What this task involves:
Starting with the line that contains "Click the MA288" and continuing to the end of the data below, rewrite those lines as a numbered list with blank lines left out.

Supplied information:
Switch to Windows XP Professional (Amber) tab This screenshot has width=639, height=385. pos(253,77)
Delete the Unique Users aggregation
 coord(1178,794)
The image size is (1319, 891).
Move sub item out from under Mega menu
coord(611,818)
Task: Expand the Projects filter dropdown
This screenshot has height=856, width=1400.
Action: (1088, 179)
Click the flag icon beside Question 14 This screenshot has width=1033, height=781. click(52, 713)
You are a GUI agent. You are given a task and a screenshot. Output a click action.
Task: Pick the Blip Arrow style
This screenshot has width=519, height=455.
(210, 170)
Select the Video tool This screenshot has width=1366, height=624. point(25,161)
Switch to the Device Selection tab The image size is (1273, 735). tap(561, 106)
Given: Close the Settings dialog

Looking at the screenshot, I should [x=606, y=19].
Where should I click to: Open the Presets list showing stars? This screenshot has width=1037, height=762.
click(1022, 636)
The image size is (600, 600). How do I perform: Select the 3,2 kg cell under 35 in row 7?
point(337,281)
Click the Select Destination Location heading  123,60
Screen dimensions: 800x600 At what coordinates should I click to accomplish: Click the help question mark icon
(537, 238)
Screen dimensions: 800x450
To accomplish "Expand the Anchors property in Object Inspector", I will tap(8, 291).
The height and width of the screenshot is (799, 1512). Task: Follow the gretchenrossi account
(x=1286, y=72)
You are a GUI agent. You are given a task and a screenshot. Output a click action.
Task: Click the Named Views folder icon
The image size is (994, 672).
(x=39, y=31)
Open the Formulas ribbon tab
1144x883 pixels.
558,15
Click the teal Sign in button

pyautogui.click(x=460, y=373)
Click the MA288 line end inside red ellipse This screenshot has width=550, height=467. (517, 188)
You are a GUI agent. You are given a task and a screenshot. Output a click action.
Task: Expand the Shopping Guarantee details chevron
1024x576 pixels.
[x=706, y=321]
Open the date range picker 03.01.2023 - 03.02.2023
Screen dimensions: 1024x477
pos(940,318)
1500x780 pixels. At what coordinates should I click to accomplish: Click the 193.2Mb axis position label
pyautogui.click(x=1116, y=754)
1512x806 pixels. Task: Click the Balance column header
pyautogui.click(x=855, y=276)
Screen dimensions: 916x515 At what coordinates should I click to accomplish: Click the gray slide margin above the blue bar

Expected answer:
1. Click the MA288 line end inside red ellipse This screenshot has width=550, height=467. (517, 188)
2. You are a GUI agent. You are given a task and a screenshot. Output a click action.
3. Task: Expand the Shopping Guarantee details chevron
4. 1024x576 pixels.
5. [x=706, y=321]
6. Open the date range picker 03.01.2023 - 03.02.2023
7. Screen dimensions: 1024x477
8. pos(940,318)
9. 1500x780 pixels. At what coordinates should I click to accomplish: Click the 193.2Mb axis position label
10. pyautogui.click(x=1116, y=754)
11. 1512x806 pixels. Task: Click the Balance column header
12. pyautogui.click(x=855, y=276)
13. Screen dimensions: 916x515 At what coordinates should I click to accomplish: Click the gray slide margin above the blue bar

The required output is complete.